Summer of Love
|Julie Flygare Photography|
This summer, I spent about 88 hours doing yoga. 24 hours in downward dog. And 8 glorious hours in pigeon pose.
We fell in love by accident. As a life-long runner, yoga was never my thing. It wasn’t even a “legitimate” workout.
In late May, I heard about a “21 Day Yoga Challenge” – to take 21 yoga classes in 21 days at Tranquil Space. I kept flirting with the idea… I’m a sucker for challenges. My rational self screamed, “You’ll hate it. Don’t do it!” My competitive evil twin responded, “You’ll hate it. Do it anyway!”
Since running the Boston Marathon, I’ve begun questioning my preconceived boundaries. I never thought I’d be able to run 26.2 miles, but I’d proved myself wrong. Now, I was curious – what other lies might I be telling myself?
So I signed up for the Challenge and on June 21st, I successfully completed it! This wasn’t surprising – defeat was never an option.
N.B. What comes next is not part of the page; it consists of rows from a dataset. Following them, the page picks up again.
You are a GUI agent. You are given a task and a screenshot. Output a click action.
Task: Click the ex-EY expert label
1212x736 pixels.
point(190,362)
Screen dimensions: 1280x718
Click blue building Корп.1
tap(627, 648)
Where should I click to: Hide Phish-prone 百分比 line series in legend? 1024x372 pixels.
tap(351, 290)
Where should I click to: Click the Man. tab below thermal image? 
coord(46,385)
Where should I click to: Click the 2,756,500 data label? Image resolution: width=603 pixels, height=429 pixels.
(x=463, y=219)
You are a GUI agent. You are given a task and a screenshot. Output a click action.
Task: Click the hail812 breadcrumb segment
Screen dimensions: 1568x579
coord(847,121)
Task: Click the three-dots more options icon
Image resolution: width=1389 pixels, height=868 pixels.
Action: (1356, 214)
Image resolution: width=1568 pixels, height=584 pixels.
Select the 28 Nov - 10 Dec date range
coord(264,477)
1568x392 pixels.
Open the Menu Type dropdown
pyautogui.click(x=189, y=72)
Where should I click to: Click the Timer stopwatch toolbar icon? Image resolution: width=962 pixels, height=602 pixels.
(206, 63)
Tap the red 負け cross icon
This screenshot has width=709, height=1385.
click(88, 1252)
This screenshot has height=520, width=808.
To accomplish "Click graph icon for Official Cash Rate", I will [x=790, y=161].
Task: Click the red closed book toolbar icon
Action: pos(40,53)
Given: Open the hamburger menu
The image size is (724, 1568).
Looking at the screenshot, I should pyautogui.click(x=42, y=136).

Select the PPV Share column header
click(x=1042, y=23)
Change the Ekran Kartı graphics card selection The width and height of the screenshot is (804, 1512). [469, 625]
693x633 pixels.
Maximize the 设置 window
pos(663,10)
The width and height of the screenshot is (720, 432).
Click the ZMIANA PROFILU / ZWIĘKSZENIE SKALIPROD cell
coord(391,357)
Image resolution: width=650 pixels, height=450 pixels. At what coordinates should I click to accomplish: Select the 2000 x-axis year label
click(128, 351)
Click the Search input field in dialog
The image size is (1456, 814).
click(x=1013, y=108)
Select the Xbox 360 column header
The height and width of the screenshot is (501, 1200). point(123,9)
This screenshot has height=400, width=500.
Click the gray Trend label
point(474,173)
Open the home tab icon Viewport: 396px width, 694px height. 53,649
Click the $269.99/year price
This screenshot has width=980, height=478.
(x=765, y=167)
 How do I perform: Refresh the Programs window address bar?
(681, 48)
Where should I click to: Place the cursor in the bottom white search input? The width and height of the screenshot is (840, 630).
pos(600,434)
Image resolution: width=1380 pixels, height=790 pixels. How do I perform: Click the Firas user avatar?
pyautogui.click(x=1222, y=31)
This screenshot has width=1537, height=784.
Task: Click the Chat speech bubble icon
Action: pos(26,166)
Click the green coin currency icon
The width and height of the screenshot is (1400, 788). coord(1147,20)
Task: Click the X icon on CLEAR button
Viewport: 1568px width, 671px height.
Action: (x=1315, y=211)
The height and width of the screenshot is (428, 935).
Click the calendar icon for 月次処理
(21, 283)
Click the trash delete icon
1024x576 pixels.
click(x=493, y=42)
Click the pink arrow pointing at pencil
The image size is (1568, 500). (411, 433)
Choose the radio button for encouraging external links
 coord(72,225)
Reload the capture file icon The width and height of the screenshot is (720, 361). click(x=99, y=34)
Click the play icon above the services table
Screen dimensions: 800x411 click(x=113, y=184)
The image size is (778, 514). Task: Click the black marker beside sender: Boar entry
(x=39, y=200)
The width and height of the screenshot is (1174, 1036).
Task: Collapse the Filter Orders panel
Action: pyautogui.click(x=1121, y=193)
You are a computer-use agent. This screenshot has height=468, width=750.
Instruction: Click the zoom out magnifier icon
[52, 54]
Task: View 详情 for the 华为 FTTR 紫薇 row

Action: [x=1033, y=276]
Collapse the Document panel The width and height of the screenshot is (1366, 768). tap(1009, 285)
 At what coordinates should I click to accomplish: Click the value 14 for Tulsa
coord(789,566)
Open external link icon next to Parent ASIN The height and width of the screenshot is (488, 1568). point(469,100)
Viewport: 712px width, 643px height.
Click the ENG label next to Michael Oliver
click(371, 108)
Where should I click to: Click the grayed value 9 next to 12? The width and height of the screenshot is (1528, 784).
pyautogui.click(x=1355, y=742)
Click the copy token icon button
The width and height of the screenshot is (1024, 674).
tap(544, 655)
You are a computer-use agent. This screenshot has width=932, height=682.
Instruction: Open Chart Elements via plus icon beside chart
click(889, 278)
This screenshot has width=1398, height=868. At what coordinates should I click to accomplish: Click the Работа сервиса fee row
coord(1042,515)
It’s what happened next that shocked me.
On June 22, I filled my schedule with other things. Yoga was out of sight, out of mind. Yet, while out with friends, an inescapable aching grew in me. I squirmed in my chair. I zoned out. Something wasn’t right.
On June 23rd, I returned to my yoga mat. Closing my eyes before class – my spirit lifted. I was calm and energized. This was meant to be – I was in love.
Now, yoga is the best part of my day and the worst part of my day. Slowly, my preconceived notions melted away. My muscles strengthened. My flexibility improved.
For a long time, I stayed away from the more challenging poses. “You have narcolepsy, Julie, don’t overdue it,” I told myself. Then, that melted away too. Well, not the narcolepsy, but the fear and trepidation.
In truth, yoga saved me from myself.
As a person with narcolepsy and cataplexy – it can be tempting to focus on the times when my mind and body fail me. In addition, this summer presented new challenges.
My literary agent began corresponding with publishers about my narcolepsy memoir. It’s an exciting time, but also scary – as my dreams waver delicately in the balance of people I’ve never met.
Yet, yoga’s taught me that I can experience life through different channels – my head, my heart or my body. Like choosing between various cable news channels, you may hear very different versions of “reality” depending on who’s telling the story.
When I listen to my head’s channel – I’m prone to worrying about my future and second-guessing my past.
Yoga’s guided me into my body. Sounds intuitive, but it’s not. It’s hard to muffle out the brain’s chatter to listen to the body’s subtle yet important side of the story.
Oddly enough, no matter how horrible my day and no matter if narcolepsy and cataplexy bring me down at other times – my body usually feels quite good while doing yoga – supportive and strong.
Proudly, I attended 72 yoga classes this summer – spending 88 hours pushing myself and celebrating my body’s resilience. I also spent a lot of time running, as an afterthought to my daily yoga.
If I could have stretched and strengthened my way to a publishing deal this summer – I would have. I’ve envisioned reaching my goal and I sense that I’m gaining speed. Some things are out of my control, yet I assure you my spirit is fierce and my heart filled with joy, hope, and love.
A special thanks to Kimberly and the wonderful yoga instructors at Tranquil Space Studios (in DC and Arlington) for making this journey possible. This is the best yoga studio I’ve ever been to and I highly recommend it.
Aw, we are SO proud of you and honored to have you as part of our cOMmunity! xx
Yoga can bring one unlimited benefits. Many Americans have fallen in love with yoga. I have been doing it since age 12.